Gaming PC

Total War: Warhammer 3 – Worst Game Release Ever?

Total War: Warhammer III is a game many of us were anticipating. Personally, I was most eager to experience the game after its Mortal Empires and faction DLC updates, integration with content from the previous games, and I was really looking forward to playing this game with the massive engine improvements shown in A Total War Saga: TROY – namely multithreading, which results in Troy running up to several times faster than other DX11-later era Total War games.

The biggest problems with this game’s release aren’t bugs, nor is it the upcoming blood DLC which is stupid but nothing new. The biggest problem is not even Denuvo, which according to some reviewers who had pre-Denuvo versions of the game, causes significant performance penalties.

Warhammer III is not the buggiest release ever, but in my > 20 years of gaming I have never seen a new mainstream game lower the bar this much technically. The predecessor to this game, Warhammer II, is barely multithreaded like most games, so the performance is terrible in large battles, and still sub 60 FPS in moderately sized battles at 1440p and above on any system.

On the other hand, Troy features significantly improved multithreading, with even 12 core/24 thread CPUs delivering considerable performance benefits over 8 core/16 thread models. As a result, on my Ryzen 9 5900X and RX 6900 XT PC, battles tend to run between 80-100 FPS in Troy, compared to 30-45 FPS in Warhammer II on Ultra settings at 3840 x 2160 resolution. 

So Troy brought massive engine optimizations to the table, yet Warhammer III seemingly fails to incorporate all of them. CPU utilization is WORSE than that of Warhammer 2, with occasional huge spikes in CPU usage and simultaneously GPU utilization dropping to 20-30% in battles. Let the numbers below speak for themselves:

The top image above is from Warhammer III’s battle benchmark, the middle image is from Troy’s battle benchmark, and the bottom image is from Troy’s siege benchmark. Well over a 100% performance difference between the two battle benchmarks, in favor of Troy which is the older game. These benchmarks were run on equivalent settings – Ultra settings, Extreme unit size, no V-Sync or depth of field or vignette, the main difference being Warhammer III uses TAA (not a great implementation either) while Troy uses FXAA, but that isn’t the main contributor here. Troy’s map even has more vegetation, and it has water. Troy runs so much faster because of multithreading above all.
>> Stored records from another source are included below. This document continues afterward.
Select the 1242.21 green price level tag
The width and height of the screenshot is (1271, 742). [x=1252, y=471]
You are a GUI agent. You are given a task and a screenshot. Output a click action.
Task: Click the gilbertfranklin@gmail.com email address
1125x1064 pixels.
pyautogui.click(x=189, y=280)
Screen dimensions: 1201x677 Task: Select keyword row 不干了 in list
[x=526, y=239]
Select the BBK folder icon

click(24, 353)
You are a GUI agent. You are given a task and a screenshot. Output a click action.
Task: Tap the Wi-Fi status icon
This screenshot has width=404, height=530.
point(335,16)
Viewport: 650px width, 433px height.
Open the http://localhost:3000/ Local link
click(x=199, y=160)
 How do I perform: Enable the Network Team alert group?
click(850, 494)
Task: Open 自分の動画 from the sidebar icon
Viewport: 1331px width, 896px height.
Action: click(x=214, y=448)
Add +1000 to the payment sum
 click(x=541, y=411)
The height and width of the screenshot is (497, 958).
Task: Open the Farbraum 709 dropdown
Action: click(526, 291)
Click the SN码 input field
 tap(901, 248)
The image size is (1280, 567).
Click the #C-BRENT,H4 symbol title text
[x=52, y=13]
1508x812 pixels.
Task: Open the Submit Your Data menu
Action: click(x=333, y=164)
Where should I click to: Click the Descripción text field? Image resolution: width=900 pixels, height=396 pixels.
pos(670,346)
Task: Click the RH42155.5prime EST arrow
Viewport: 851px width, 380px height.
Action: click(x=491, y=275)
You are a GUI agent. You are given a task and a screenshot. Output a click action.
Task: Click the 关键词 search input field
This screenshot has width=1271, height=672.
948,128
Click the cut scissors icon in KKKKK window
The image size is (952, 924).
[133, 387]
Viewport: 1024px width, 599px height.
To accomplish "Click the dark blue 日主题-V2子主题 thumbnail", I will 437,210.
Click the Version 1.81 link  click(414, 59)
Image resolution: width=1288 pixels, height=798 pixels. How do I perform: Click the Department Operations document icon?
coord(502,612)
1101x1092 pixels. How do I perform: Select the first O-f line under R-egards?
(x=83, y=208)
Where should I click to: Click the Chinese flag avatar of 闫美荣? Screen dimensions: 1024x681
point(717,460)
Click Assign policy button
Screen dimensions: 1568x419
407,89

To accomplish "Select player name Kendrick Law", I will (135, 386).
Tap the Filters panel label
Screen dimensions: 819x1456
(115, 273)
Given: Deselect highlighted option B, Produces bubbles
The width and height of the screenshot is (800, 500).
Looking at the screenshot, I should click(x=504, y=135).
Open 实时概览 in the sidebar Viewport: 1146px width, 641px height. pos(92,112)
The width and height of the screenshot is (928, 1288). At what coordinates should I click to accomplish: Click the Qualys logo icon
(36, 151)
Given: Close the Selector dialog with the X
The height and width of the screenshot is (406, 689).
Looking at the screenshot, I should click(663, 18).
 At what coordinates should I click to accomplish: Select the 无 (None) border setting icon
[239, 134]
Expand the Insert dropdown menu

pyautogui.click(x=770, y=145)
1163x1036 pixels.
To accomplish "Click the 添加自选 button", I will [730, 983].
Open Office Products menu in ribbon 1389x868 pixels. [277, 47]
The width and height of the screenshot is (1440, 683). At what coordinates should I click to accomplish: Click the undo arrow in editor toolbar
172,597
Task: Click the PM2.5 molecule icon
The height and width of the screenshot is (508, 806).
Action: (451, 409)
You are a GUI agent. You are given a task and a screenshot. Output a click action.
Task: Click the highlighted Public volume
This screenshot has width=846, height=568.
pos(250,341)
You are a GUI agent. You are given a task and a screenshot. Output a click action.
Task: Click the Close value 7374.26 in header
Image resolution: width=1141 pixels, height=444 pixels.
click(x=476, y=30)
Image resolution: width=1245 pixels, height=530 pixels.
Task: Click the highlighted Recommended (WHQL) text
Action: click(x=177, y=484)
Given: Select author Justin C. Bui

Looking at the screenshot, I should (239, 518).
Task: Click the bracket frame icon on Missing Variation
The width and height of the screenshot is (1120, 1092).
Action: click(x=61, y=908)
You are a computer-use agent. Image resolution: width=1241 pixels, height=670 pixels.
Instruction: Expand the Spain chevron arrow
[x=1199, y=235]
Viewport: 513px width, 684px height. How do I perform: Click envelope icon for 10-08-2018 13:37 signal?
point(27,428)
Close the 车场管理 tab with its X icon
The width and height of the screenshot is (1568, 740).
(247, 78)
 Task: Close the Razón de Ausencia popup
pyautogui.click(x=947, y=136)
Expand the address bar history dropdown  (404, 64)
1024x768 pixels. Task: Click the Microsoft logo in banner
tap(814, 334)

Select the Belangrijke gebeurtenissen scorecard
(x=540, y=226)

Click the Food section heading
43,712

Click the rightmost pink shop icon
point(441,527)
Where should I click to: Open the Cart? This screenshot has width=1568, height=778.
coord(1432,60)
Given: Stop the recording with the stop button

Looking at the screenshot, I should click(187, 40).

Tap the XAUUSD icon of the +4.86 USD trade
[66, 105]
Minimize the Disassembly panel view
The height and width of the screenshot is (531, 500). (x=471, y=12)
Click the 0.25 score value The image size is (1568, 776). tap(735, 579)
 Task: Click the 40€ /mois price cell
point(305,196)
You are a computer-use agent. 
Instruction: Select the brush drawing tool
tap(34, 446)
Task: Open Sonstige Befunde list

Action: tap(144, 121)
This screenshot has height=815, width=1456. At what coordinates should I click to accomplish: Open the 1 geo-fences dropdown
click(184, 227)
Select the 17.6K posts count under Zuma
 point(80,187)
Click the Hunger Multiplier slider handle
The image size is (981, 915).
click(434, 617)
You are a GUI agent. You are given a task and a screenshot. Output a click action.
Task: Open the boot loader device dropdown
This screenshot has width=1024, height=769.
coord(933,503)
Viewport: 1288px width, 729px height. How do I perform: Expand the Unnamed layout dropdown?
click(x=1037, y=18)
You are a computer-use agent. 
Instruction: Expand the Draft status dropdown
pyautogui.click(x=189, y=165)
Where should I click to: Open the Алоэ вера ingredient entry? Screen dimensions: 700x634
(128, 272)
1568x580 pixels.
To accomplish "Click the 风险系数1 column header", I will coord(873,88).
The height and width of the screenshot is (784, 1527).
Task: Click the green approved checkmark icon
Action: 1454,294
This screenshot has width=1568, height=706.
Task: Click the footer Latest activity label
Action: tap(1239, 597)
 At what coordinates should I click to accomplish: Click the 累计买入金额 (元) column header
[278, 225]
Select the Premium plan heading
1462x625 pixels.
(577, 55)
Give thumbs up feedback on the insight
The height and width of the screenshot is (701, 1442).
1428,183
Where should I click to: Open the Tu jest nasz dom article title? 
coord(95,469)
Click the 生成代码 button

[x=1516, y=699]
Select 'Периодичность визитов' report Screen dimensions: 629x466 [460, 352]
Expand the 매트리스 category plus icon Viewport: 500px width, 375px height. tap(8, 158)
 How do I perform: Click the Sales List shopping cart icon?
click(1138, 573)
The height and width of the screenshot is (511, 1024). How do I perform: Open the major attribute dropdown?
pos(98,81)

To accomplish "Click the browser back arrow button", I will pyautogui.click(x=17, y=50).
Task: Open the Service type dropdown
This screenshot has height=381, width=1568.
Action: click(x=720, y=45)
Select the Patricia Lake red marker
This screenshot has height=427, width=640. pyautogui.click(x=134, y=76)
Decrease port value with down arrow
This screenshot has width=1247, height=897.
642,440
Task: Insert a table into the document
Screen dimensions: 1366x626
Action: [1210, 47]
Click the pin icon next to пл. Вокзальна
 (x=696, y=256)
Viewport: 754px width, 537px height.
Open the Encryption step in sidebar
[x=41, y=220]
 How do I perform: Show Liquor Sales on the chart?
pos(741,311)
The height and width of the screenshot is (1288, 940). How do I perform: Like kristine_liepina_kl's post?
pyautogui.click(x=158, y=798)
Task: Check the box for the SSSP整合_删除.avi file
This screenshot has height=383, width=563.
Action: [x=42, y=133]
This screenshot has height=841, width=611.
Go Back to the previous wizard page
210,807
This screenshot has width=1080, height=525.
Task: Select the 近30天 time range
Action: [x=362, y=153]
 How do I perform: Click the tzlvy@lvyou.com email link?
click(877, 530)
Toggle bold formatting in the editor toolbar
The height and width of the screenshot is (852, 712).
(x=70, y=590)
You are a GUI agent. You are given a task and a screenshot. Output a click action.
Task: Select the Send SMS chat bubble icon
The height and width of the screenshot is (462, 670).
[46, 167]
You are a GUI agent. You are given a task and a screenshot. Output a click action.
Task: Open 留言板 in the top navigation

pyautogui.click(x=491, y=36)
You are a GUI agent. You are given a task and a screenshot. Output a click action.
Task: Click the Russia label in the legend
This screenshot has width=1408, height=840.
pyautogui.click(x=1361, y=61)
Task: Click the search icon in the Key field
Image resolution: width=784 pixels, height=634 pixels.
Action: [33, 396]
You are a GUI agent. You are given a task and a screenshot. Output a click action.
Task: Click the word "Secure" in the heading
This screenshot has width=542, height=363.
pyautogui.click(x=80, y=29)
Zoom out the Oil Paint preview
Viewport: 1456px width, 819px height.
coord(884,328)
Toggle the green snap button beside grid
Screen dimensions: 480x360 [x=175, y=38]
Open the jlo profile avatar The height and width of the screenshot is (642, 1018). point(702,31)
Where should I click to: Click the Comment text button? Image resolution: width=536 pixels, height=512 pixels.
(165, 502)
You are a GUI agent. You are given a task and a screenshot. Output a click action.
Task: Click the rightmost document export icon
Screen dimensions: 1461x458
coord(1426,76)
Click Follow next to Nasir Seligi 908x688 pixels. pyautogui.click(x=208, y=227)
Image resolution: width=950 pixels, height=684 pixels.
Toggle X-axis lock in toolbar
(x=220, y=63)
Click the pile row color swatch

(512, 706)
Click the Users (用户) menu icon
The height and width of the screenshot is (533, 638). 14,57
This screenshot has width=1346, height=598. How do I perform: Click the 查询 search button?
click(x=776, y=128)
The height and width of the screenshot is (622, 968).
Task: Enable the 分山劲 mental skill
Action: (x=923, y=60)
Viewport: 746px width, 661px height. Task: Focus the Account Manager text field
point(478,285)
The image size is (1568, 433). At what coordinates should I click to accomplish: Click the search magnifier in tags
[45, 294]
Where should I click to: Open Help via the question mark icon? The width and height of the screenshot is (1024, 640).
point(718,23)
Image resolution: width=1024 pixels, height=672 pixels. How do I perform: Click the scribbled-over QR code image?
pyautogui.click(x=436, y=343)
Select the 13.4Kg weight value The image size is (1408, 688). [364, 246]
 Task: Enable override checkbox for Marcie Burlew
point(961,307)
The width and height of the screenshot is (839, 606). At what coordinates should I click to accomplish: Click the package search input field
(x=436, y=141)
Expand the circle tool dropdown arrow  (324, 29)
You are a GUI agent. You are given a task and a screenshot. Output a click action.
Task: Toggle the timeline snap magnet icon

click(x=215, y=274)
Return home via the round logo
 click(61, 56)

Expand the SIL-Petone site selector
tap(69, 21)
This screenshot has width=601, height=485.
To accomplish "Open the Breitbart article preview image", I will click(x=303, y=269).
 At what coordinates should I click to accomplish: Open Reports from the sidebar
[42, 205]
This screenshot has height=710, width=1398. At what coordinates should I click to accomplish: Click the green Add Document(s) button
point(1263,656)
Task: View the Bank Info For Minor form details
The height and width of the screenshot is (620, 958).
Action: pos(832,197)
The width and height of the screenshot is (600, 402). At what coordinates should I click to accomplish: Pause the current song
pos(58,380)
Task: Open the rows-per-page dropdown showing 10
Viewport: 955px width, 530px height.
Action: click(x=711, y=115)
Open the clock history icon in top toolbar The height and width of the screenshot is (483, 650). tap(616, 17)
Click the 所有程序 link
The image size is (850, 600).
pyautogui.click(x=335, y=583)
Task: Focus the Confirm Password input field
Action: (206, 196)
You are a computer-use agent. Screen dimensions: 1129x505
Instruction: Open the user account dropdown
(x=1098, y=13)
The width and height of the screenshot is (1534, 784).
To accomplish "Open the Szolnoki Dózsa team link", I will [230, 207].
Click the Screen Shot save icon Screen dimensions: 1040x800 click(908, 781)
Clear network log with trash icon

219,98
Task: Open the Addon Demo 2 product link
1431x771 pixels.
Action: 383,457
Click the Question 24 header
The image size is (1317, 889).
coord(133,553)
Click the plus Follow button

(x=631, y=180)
It gets worse than this for Warhammer III: like the previous games, its frame rate will drop to the single digits, even under 1 FPS at times on all systems, in battles consisting of > 4,000 troops. Troy on the other hand can run the maximum of around 8,000 units at 75-90 FPS on my system, with frame rate drops only occurring when zooming out all the way and looking straight down on all the units. 

That’s not all though; let’s compare the campaign map benchmarks now.

Once again we have Warhammer III in the top image and Troy in the bottom image. Troy’s campaign map runs nearly 4x faster! And no, Warhammer III performance deficiencies here are not caused by overclocks, out of date drivers or unclean driver installations, they are caused by the game barely being multithreaded and having additional CPU and GPU utilization issues.

Why does Warhammer III seemingly not incorporate Troy’s multithreading, a game which released in 2020? Even worse, it seems it has been discovered that Warhammer III’s engine is even older than the current build of Warhammer II! Can you imagine that? Can you imagine the next Battlefield game using an older engine than Battlefield 2042? Same for any other game. This is not the norm in the gaming industry, this is CA lowering the bar to unprecedented levels.

This would be like a new DOOM or Wolfenstein game coming out on id Tech 5 rather than the latest id Tech 7 or something even newer and better (amusingly enough, id Tech 5 is better threaded than the vast majority of game engines today). Or it would be like Fortnite 2 coming out and using Unreal Engine 3 or 4 rather than Unreal Engine 5. We would love to hear the reasoning behind this from Creative Assembly.

I have never seen the bar lowered this much for software development in gaming (hence the title of this article), but if anyone has seen something like this or worse, feel free to point it out. Cyberpunk 2077 may have been buggier at release, but it didn’t lower the bar for software development in gaming like Warhammer III does. Cyberpunk’s engine is undoubtedly a better version of The Witcher 3’s engine, the game just wasn’t ready when it was released. Elden Ring also has massive performance issues not seen in its predecessors, but the engine has other significant visual improvements, so that was more of a one step forward and two steps back situation, rather than Warhammer III’s massive dive backwards.

Warhammer III on the other hand appears to have just been built on top of Warhammer II’s engine, with a few new graphics settings added on top. Why on earth didn’t they build the game on Troy’s engine? If compatibility is a reason, then why would Troy’s engine introduce such massive compatibility issues when the game is so similar? That would be indicative of even more bad software development practices.

We seek not white knight Gamer responses, but a response from the Creative Assembly would be much appreciated.